Di masa modern, pelajaran dari Surat At-Taubah ayat 108 ini meluas melampaui konteks masjid fisik. Ayat ini relevan bagi setiap lembaga, organisasi, atau gerakan yang mengatasnamakan kebaikan atau agama, namun di dalamnya terdapat agenda tersembunyi untuk memecah belah umat, menyebarkan ideologi sesat, atau menjadi alat bagi kepentingan musuh Islam.

Setiap Muslim dituntut untuk kritis dan mampu membedakan mana yang merupakan "Masjid Taqwa" (dibangun atas dasar ketulusan dan kesatuan) dan mana yang merupakan "Masjid Dhirar" (dibangun untuk menyebar fitnah dan permusuhan). Membiarkan tempat atau wadah yang jelas-jelas destruktif akan sama dengan membiarkan benih kehancuran tumbuh di dalam komunitas.
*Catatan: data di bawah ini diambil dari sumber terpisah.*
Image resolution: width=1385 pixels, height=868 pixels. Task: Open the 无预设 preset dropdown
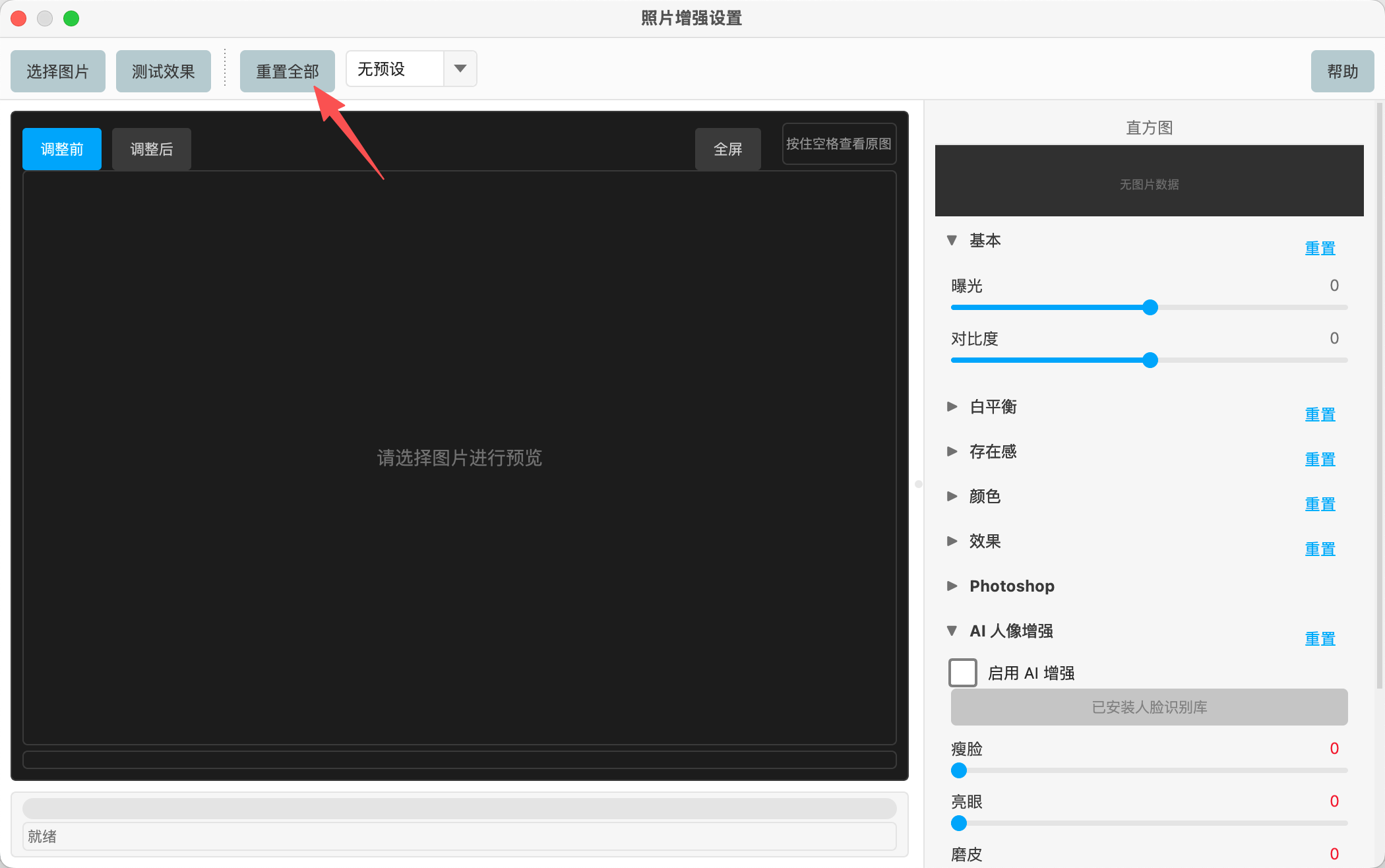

Ketegasan dalam menghilangkan kemudaratan adalah bagian integral dari amar ma'ruf nahi munkar.

Kesimpulannya, Surat At-Taubah ayat 108 adalah peringatan keras bahwa niat tersembunyi dapat merusak segenap usaha zahir. Keabsahan sebuah amal, meskipun tampak religius, sangat bergantung pada kemurnian hati yang melandasinya, yaitu ketakwaan kepada Allah semata, bukan kepada kepentingan duniawi atau permusuhan tersembunyi.